Meet The Pitch Week V Finalists
Rochester, Vermont native Holli Bushnell has penned a clever, witty geek-girl fiction entitled Pushed. What will our newly loveable heroine, plump and nerdy Violet Morgenstern do when an angel is pushed from the Pearly Gates and lands naked on her deck during a cold Vermont autumn night? Surviving the voice of God, and Lilith as an LA bombshell seductress, the journey begs the question of who will rescue whom, and how?
Charita Cole Brown takes us on her personal journey through her harrowing memoir, Defying the Verdict: My Bi-Polar Life. Diagnosed with a severe form of the disease, Charita Cole Brown was not expected to finish college, marry or, have children of her own. The prediction is that she would eventually require full custodial care. Yet Ms. Brown defied all of these predictions and more. Walk these miles along with a fiercely determined woman who answers the many questions of life.
Namrata Patel, of the Boston metropolis has penned an insightful novel about three survivors of a school shooting who grow up in the shadow of grief. & Then This H@ppened is a candid and timely look at the intersection of our private and public lives. It begs awareness of how and why we must each tread in the spectacle of daily tragedies and the public appetite as sideshow spectators.
Steve Reynolds who hails from Greenwich Village in NYC has written a wry and witty memoir in trilogy about his life as an irreverent rebel now ensconced in corporate America. In Nuke Me, Cut Me Save Me, Reynolds discovers he has succumbed to the current male epidemic of throat cancer and takes his readers on the ride of his lifetime with courage, insight and hilarity.
Danielle Rose, a small town Jersey girl, confidently brings her readers along on a magical escape from violence in a fractured family through her fantasy novel, Mind Key. Noelle Ricci, our heroine thinks her ex-boyfriend may be a vampire, and uses her multi-colored dream world to make sense of what is real, and perhaps what is not. After all, how could she fall in love with a fairie and still rescue her stepmother, Gracie and her baby sister Sasha? And what of herself and a love this is far too real for either world.

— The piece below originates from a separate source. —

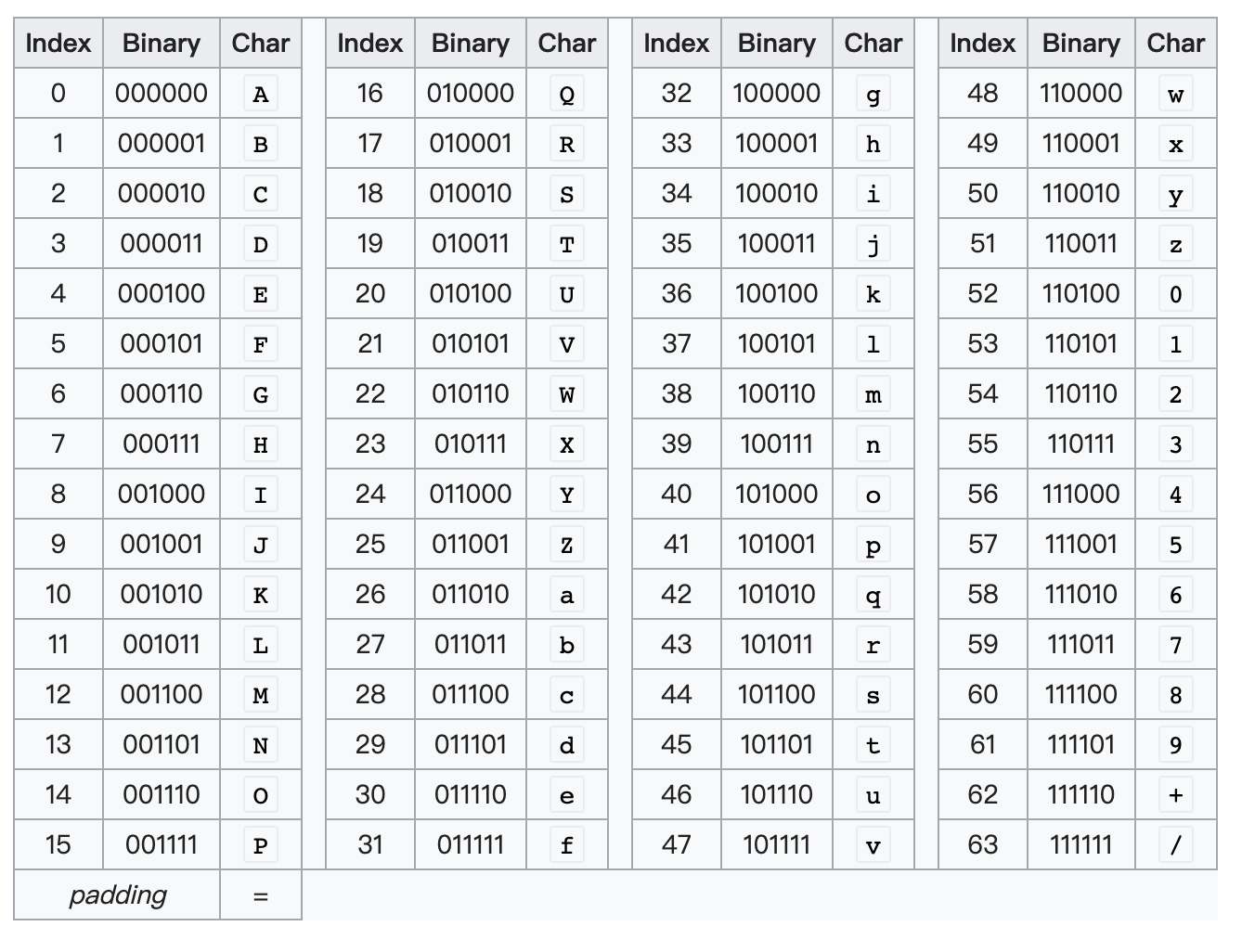
Task: Select the digit 0 character box
Action: click(1175, 293)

Trouble in the Air is Sarah Smith Ducksworth’s account of the civil rights era she witnessed as a young child and newly formed adult. Her novel opens with a well-educated African American family heading from their Mississippi home and on their way to visit family in New Orleans. They are stopped along the way by would-be sheriffs. The humiliation and robbery of this black family sets the tone for a journey only Ms. Ducksworth, born in the South and now a college professor from New Jersey, can tell.